(DATA UNDER STUDY)

Content starts

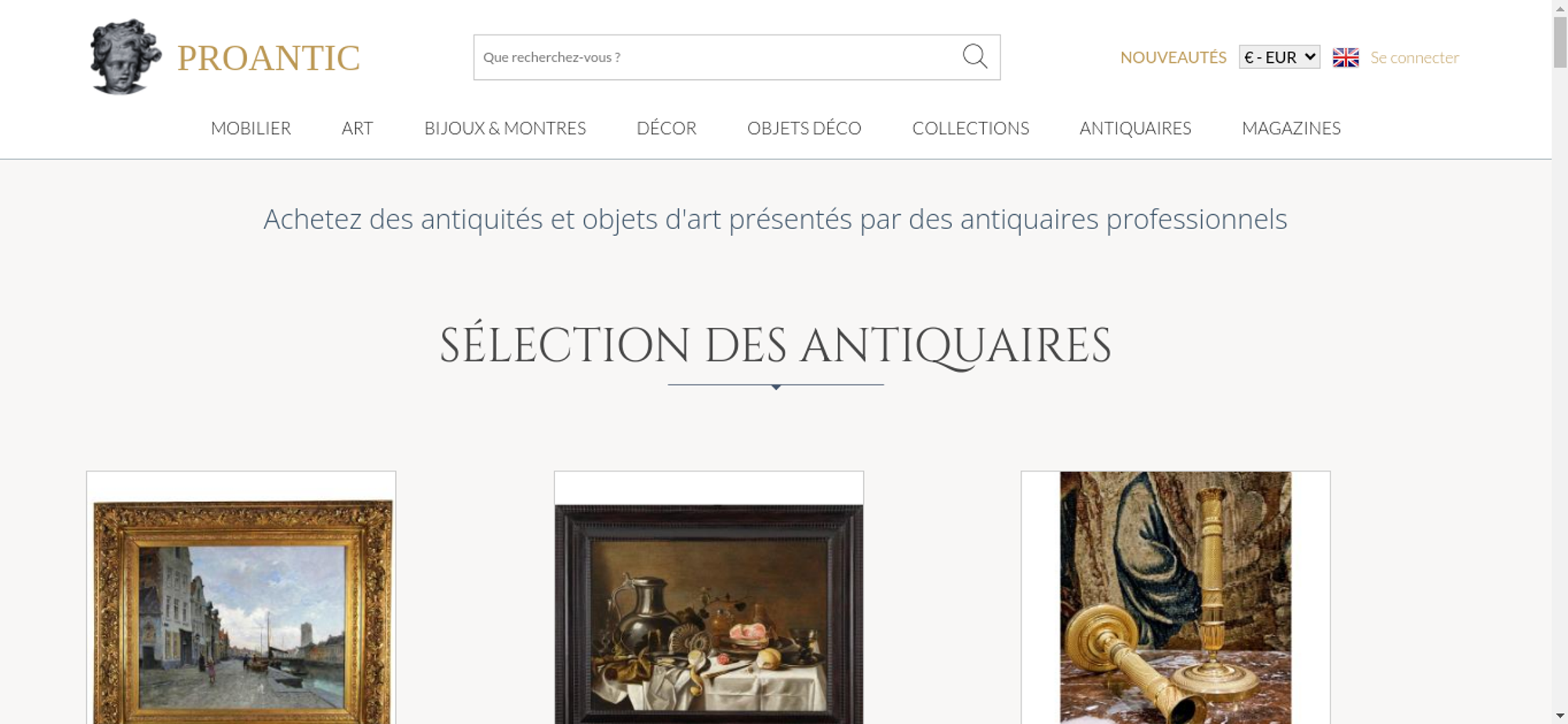This screenshot has height=724, width=1568.
Task: Click the magnifying glass search icon
Action: coord(975,56)
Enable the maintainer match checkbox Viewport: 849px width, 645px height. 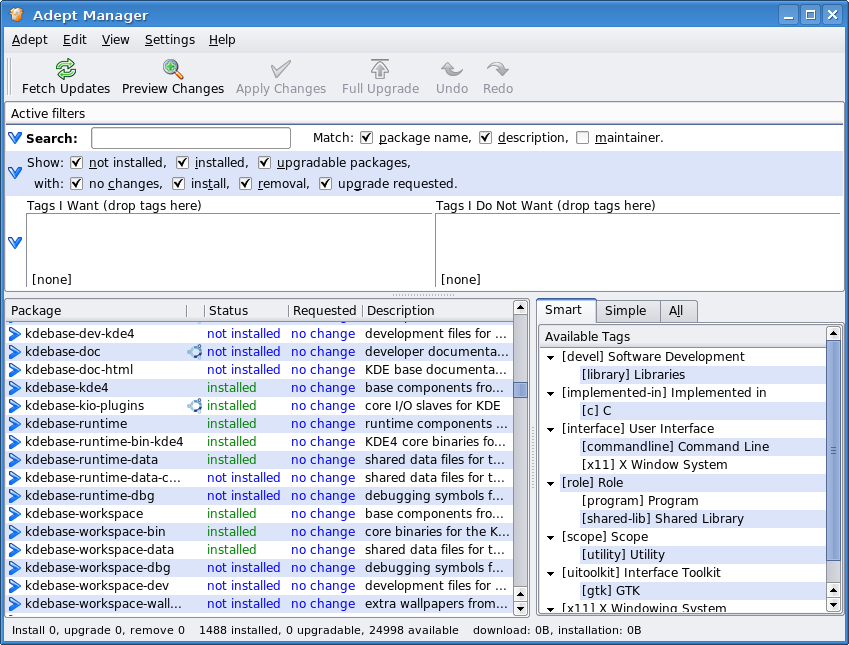[583, 138]
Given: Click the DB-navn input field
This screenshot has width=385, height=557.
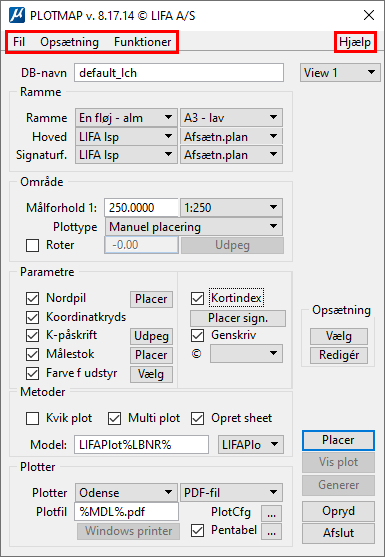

Content ends

(WHAT IS EXPECTED)
Beginning with the line that contains "Given: Click the DB-navn input field", print exactly every line through the end of the records, both included. Omit the pictures.

(YOUR SOLUTION)
Given: Click the DB-navn input field
This screenshot has width=385, height=557.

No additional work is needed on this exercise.